**Work request**
Provide an exact repetition of every entry, with no word altered.

**The data**
BEGIN

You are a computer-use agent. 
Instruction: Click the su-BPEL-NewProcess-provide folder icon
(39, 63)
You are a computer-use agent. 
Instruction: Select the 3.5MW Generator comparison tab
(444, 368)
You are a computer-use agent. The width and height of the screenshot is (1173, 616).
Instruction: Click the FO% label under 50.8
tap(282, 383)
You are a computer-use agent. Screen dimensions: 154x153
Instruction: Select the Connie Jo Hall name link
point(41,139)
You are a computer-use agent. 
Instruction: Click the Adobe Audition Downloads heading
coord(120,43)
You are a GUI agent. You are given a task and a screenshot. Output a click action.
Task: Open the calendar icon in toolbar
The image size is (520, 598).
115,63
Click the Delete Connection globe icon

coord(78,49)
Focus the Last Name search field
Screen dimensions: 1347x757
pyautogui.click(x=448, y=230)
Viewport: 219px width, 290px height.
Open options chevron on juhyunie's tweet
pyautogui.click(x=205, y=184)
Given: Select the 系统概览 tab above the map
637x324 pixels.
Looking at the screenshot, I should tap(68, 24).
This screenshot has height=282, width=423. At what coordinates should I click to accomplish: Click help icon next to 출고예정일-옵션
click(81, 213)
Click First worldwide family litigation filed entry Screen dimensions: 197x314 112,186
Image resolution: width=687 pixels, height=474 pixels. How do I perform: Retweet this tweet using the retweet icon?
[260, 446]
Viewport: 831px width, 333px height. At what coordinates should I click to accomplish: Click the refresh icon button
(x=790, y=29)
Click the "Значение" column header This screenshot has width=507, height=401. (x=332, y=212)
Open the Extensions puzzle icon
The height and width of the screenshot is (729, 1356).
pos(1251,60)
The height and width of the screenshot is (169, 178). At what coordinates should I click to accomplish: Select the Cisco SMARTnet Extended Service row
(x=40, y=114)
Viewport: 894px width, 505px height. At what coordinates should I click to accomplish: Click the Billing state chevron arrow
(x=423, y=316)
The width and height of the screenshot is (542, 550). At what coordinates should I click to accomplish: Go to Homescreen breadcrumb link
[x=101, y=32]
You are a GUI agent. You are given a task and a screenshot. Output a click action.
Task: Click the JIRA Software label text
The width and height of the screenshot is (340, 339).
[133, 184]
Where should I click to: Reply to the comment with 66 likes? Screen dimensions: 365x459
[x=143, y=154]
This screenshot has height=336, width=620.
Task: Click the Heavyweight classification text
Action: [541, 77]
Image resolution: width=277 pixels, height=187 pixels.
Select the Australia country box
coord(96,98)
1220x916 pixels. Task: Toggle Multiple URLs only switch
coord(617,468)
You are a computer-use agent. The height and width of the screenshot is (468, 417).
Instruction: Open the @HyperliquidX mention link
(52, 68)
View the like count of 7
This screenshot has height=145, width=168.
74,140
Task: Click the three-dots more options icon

END

**Result for this task**
You are a computer-use agent. 
Instruction: Click the su-BPEL-NewProcess-provide folder icon
(39, 63)
You are a computer-use agent. 
Instruction: Select the 3.5MW Generator comparison tab
(444, 368)
You are a computer-use agent. The width and height of the screenshot is (1173, 616).
Instruction: Click the FO% label under 50.8
tap(282, 383)
You are a computer-use agent. Screen dimensions: 154x153
Instruction: Select the Connie Jo Hall name link
point(41,139)
You are a computer-use agent. 
Instruction: Click the Adobe Audition Downloads heading
coord(120,43)
You are a GUI agent. You are given a task and a screenshot. Output a click action.
Task: Open the calendar icon in toolbar
The image size is (520, 598).
115,63
Click the Delete Connection globe icon

coord(78,49)
Focus the Last Name search field
Screen dimensions: 1347x757
pyautogui.click(x=448, y=230)
Viewport: 219px width, 290px height.
Open options chevron on juhyunie's tweet
pyautogui.click(x=205, y=184)
Given: Select the 系统概览 tab above the map
637x324 pixels.
Looking at the screenshot, I should tap(68, 24).
This screenshot has height=282, width=423. At what coordinates should I click to accomplish: Click help icon next to 출고예정일-옵션
click(81, 213)
Click First worldwide family litigation filed entry Screen dimensions: 197x314 112,186
Image resolution: width=687 pixels, height=474 pixels. How do I perform: Retweet this tweet using the retweet icon?
[260, 446]
Viewport: 831px width, 333px height. At what coordinates should I click to accomplish: Click the refresh icon button
(x=790, y=29)
Click the "Значение" column header This screenshot has width=507, height=401. (x=332, y=212)
Open the Extensions puzzle icon
The height and width of the screenshot is (729, 1356).
pos(1251,60)
The height and width of the screenshot is (169, 178). At what coordinates should I click to accomplish: Select the Cisco SMARTnet Extended Service row
(x=40, y=114)
Viewport: 894px width, 505px height. At what coordinates should I click to accomplish: Click the Billing state chevron arrow
(x=423, y=316)
The width and height of the screenshot is (542, 550). At what coordinates should I click to accomplish: Go to Homescreen breadcrumb link
[x=101, y=32]
You are a GUI agent. You are given a task and a screenshot. Output a click action.
Task: Click the JIRA Software label text
The width and height of the screenshot is (340, 339).
[133, 184]
Where should I click to: Reply to the comment with 66 likes? Screen dimensions: 365x459
[x=143, y=154]
This screenshot has height=336, width=620.
Task: Click the Heavyweight classification text
Action: [541, 77]
Image resolution: width=277 pixels, height=187 pixels.
Select the Australia country box
coord(96,98)
1220x916 pixels. Task: Toggle Multiple URLs only switch
coord(617,468)
You are a computer-use agent. The height and width of the screenshot is (468, 417).
Instruction: Open the @HyperliquidX mention link
(52, 68)
View the like count of 7
This screenshot has height=145, width=168.
74,140
Task: Click the three-dots more options icon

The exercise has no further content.